* _The problem_:
Print out the full material below, exact in every line, with no images included.
Start of Data records
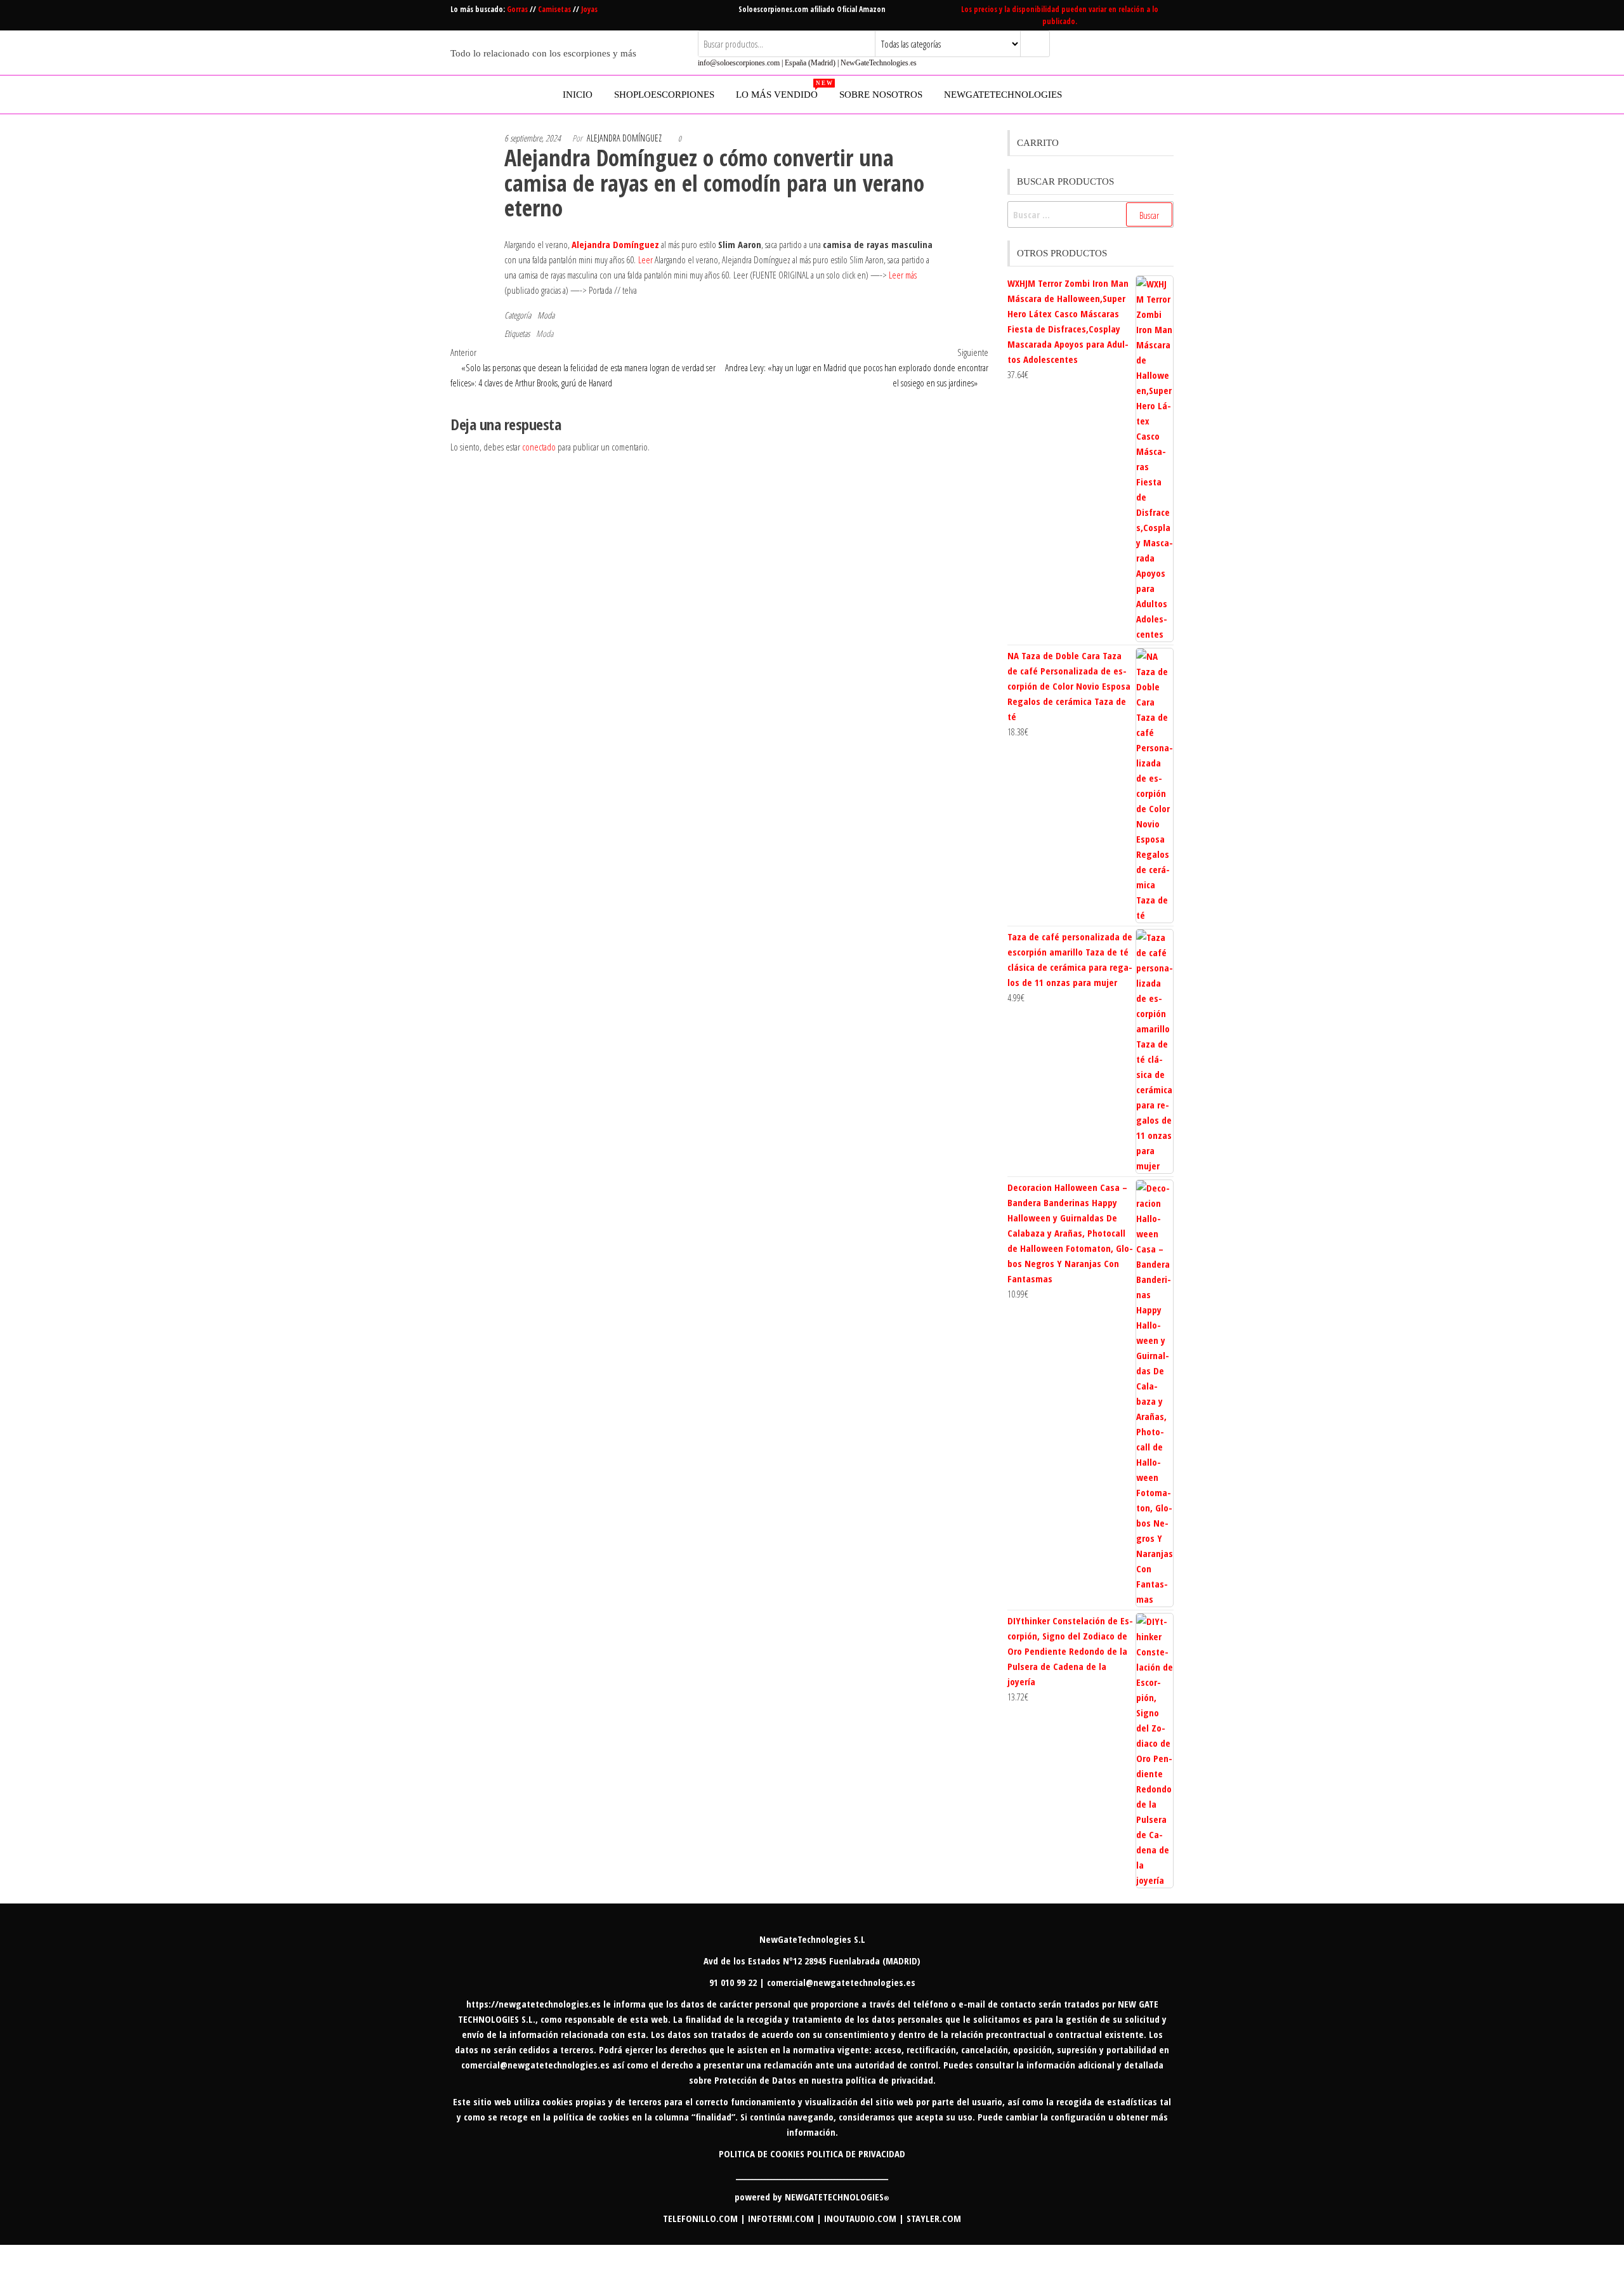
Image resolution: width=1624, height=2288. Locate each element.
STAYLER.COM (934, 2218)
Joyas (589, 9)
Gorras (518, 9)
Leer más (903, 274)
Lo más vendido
End of Data records
* _Result of this task_:
Image resolution: width=1624, height=2288. Locate each element.
STAYLER.COM (934, 2218)
Joyas (589, 9)
Gorras (518, 9)
Leer más (903, 274)
Lo más vendido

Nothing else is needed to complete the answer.